>>>>
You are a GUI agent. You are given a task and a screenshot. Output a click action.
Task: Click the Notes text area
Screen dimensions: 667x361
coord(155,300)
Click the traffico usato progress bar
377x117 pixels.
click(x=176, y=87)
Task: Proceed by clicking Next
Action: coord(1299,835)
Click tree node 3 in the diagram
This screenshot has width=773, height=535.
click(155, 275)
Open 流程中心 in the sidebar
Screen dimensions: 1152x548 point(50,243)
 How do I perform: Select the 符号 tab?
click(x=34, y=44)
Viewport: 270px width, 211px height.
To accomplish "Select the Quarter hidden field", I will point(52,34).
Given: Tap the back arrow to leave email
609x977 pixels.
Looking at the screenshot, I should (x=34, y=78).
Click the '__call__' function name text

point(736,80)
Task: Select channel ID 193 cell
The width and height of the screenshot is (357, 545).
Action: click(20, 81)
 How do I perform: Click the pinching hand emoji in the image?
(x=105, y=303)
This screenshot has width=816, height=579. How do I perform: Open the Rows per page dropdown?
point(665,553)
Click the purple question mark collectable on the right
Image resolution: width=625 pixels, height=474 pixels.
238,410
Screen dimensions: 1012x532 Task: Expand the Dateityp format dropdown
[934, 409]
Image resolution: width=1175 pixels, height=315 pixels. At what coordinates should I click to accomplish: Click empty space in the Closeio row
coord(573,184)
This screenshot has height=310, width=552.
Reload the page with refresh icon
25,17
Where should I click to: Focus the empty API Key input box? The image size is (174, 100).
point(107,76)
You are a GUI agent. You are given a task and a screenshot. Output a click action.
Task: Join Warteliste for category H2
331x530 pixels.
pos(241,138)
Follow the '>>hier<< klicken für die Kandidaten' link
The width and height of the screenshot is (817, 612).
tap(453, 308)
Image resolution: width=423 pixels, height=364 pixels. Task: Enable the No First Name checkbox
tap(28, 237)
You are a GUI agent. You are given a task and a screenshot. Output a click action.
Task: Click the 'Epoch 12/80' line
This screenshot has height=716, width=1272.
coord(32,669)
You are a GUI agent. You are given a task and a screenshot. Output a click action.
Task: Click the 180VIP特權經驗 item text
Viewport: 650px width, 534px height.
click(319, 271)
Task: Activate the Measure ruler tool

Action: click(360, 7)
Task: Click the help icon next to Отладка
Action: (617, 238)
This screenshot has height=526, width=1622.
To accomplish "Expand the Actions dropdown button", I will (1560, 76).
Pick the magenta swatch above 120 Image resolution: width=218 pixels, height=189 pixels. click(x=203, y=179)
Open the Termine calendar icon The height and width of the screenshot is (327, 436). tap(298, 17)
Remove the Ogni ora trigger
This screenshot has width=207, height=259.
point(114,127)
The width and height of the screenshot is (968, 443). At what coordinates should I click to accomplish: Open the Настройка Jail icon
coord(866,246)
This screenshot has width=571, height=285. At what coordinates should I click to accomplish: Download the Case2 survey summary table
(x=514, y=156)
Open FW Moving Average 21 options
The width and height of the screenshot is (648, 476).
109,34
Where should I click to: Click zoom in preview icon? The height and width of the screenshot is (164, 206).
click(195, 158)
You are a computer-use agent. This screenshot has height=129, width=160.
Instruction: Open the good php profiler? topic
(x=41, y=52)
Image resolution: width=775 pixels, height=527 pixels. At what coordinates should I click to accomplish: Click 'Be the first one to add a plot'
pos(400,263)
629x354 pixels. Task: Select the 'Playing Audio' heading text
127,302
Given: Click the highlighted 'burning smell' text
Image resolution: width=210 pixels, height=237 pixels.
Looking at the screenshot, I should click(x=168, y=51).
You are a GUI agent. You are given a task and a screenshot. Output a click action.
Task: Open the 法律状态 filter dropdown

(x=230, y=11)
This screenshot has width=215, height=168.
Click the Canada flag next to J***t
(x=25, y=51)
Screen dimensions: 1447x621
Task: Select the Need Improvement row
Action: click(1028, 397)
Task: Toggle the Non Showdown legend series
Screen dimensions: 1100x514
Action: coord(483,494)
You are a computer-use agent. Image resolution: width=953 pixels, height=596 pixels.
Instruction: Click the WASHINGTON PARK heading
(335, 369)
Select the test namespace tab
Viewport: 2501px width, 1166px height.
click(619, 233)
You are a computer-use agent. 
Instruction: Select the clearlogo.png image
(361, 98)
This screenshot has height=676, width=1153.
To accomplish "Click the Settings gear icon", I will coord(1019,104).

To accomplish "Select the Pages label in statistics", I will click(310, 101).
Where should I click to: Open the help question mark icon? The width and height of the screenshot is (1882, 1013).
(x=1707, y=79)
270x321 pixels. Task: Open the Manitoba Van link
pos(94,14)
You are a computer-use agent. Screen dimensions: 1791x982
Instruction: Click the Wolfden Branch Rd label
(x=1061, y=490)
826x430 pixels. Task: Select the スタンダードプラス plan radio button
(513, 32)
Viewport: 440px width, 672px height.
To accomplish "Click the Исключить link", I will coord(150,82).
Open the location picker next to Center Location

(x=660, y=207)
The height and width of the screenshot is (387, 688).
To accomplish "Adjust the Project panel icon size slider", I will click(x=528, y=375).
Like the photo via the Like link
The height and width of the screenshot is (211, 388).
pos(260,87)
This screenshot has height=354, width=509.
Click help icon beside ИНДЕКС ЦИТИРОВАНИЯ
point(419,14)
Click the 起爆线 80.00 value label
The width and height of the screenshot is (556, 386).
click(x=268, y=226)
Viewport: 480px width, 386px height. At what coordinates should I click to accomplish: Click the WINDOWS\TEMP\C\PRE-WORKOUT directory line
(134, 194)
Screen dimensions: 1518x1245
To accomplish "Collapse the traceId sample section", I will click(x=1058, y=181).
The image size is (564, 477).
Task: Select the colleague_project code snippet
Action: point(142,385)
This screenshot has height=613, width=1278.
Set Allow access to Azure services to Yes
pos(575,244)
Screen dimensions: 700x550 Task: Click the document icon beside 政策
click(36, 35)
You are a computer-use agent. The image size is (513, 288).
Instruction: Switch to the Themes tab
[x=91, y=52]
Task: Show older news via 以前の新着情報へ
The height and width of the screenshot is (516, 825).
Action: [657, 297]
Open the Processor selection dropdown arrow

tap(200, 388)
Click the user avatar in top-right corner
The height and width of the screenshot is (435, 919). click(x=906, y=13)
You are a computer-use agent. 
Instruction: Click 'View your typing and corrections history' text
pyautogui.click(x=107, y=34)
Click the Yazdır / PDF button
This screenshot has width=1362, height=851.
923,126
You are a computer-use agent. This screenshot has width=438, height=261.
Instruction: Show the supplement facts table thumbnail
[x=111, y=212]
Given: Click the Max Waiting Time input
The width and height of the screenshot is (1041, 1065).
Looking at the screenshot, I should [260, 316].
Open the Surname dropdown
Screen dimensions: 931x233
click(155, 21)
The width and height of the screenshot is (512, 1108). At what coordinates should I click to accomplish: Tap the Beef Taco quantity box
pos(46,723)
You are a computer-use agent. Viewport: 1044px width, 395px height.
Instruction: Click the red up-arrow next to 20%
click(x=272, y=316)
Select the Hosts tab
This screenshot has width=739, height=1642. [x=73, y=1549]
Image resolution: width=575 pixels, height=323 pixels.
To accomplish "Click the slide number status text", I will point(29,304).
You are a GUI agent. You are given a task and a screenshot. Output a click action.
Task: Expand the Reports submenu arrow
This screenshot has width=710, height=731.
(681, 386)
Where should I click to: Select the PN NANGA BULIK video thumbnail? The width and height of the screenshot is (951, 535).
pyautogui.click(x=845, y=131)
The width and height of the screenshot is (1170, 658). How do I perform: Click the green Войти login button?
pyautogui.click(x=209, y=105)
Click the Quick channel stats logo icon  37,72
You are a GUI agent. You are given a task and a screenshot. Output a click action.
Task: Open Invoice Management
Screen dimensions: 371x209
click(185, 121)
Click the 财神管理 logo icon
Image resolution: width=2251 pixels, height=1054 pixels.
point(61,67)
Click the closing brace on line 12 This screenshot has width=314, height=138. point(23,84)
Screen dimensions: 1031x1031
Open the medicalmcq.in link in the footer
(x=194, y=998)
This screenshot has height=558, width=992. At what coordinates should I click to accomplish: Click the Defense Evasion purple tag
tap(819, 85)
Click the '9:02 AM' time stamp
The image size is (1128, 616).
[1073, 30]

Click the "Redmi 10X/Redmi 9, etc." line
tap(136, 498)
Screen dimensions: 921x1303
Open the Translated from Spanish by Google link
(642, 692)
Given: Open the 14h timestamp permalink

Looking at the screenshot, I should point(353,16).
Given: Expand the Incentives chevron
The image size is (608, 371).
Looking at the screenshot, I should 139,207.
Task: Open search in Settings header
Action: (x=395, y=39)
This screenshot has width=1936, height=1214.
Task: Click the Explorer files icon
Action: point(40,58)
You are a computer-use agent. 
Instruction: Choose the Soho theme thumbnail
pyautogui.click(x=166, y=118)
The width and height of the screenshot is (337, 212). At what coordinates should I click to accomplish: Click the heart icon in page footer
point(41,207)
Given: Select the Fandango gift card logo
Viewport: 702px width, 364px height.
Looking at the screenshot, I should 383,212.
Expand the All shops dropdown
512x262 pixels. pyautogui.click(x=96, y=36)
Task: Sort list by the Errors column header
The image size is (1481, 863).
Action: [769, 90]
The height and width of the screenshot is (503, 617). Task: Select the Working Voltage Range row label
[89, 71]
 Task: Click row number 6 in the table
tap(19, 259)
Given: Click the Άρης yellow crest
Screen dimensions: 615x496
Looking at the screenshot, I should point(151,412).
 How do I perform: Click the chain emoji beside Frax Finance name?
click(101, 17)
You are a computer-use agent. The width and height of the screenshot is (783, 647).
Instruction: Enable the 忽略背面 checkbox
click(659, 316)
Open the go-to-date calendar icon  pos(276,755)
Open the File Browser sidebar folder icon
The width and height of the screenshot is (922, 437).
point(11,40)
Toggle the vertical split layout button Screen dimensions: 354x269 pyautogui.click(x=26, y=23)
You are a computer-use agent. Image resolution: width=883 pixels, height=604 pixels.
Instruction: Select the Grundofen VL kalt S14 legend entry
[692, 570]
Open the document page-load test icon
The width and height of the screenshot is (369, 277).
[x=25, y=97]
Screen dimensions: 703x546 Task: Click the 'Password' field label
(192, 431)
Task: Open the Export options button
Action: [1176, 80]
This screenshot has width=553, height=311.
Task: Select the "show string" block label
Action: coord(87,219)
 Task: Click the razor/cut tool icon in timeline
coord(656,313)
<<<<
Task to complete :: Count the lines in the material above that contain the string "document". Reply with the number alone.

The response :: 2